▸ **YOUR GOAL**
What is needed is an exact copy of all the records below.

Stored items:

+ + + + + + +

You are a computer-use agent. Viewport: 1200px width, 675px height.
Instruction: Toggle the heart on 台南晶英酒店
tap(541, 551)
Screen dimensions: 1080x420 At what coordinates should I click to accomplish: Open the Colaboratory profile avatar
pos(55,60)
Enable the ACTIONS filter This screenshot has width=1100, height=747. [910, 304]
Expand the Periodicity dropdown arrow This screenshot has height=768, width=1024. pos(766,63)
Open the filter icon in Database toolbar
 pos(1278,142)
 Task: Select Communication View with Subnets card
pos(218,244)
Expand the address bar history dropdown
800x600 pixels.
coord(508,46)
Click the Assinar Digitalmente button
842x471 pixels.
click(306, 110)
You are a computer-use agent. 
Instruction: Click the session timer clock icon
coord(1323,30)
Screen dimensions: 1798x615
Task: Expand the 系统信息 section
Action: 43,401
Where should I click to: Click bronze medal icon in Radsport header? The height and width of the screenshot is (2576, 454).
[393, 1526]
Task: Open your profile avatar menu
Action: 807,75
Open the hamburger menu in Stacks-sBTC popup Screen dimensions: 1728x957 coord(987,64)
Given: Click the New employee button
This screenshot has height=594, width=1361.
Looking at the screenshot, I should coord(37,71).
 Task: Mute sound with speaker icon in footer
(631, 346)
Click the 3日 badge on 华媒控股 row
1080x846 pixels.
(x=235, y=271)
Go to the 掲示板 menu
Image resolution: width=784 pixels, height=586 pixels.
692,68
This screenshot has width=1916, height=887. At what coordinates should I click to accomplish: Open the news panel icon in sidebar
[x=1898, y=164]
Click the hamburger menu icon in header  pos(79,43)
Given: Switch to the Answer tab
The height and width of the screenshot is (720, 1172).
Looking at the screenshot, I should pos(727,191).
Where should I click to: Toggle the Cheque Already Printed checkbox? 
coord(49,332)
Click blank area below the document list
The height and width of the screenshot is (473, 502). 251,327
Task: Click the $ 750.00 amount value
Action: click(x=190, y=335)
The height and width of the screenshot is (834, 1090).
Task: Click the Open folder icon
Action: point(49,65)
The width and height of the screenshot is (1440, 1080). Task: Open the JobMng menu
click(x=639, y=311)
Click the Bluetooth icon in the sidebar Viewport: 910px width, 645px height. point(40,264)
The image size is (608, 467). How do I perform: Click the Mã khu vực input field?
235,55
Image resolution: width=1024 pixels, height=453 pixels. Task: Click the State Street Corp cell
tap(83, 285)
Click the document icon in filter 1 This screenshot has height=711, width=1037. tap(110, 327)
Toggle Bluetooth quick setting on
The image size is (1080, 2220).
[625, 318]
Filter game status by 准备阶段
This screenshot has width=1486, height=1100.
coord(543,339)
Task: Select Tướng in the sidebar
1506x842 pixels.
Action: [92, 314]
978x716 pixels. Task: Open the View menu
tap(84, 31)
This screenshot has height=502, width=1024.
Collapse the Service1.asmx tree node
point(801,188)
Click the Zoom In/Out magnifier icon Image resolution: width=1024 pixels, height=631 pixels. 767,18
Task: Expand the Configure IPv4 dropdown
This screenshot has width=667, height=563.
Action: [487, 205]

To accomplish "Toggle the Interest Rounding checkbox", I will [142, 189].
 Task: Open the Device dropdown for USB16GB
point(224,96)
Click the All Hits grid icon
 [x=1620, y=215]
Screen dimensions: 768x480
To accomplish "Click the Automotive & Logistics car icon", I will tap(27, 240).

+ + + + + + +

▸ **ANSWER BOX**
You are a computer-use agent. Viewport: 1200px width, 675px height.
Instruction: Toggle the heart on 台南晶英酒店
tap(541, 551)
Screen dimensions: 1080x420 At what coordinates should I click to accomplish: Open the Colaboratory profile avatar
pos(55,60)
Enable the ACTIONS filter This screenshot has width=1100, height=747. [910, 304]
Expand the Periodicity dropdown arrow This screenshot has height=768, width=1024. pos(766,63)
Open the filter icon in Database toolbar
 pos(1278,142)
 Task: Select Communication View with Subnets card
pos(218,244)
Expand the address bar history dropdown
800x600 pixels.
coord(508,46)
Click the Assinar Digitalmente button
842x471 pixels.
click(306, 110)
You are a computer-use agent. 
Instruction: Click the session timer clock icon
coord(1323,30)
Screen dimensions: 1798x615
Task: Expand the 系统信息 section
Action: 43,401
Where should I click to: Click bronze medal icon in Radsport header? The height and width of the screenshot is (2576, 454).
[393, 1526]
Task: Open your profile avatar menu
Action: 807,75
Open the hamburger menu in Stacks-sBTC popup Screen dimensions: 1728x957 coord(987,64)
Given: Click the New employee button
This screenshot has height=594, width=1361.
Looking at the screenshot, I should coord(37,71).
 Task: Mute sound with speaker icon in footer
(631, 346)
Click the 3日 badge on 华媒控股 row
1080x846 pixels.
(x=235, y=271)
Go to the 掲示板 menu
Image resolution: width=784 pixels, height=586 pixels.
692,68
This screenshot has width=1916, height=887. At what coordinates should I click to accomplish: Open the news panel icon in sidebar
[x=1898, y=164]
Click the hamburger menu icon in header  pos(79,43)
Given: Switch to the Answer tab
The height and width of the screenshot is (720, 1172).
Looking at the screenshot, I should pos(727,191).
Where should I click to: Toggle the Cheque Already Printed checkbox? 
coord(49,332)
Click blank area below the document list
The height and width of the screenshot is (473, 502). 251,327
Task: Click the $ 750.00 amount value
Action: click(x=190, y=335)
The height and width of the screenshot is (834, 1090).
Task: Click the Open folder icon
Action: point(49,65)
The width and height of the screenshot is (1440, 1080). Task: Open the JobMng menu
click(x=639, y=311)
Click the Bluetooth icon in the sidebar Viewport: 910px width, 645px height. point(40,264)
The image size is (608, 467). How do I perform: Click the Mã khu vực input field?
235,55
Image resolution: width=1024 pixels, height=453 pixels. Task: Click the State Street Corp cell
tap(83, 285)
Click the document icon in filter 1 This screenshot has height=711, width=1037. tap(110, 327)
Toggle Bluetooth quick setting on
The image size is (1080, 2220).
[625, 318]
Filter game status by 准备阶段
This screenshot has width=1486, height=1100.
coord(543,339)
Task: Select Tướng in the sidebar
1506x842 pixels.
Action: [92, 314]
978x716 pixels. Task: Open the View menu
tap(84, 31)
This screenshot has height=502, width=1024.
Collapse the Service1.asmx tree node
point(801,188)
Click the Zoom In/Out magnifier icon Image resolution: width=1024 pixels, height=631 pixels. 767,18
Task: Expand the Configure IPv4 dropdown
This screenshot has width=667, height=563.
Action: [487, 205]

To accomplish "Toggle the Interest Rounding checkbox", I will [142, 189].
 Task: Open the Device dropdown for USB16GB
point(224,96)
Click the All Hits grid icon
 [x=1620, y=215]
Screen dimensions: 768x480
To accomplish "Click the Automotive & Logistics car icon", I will tap(27, 240).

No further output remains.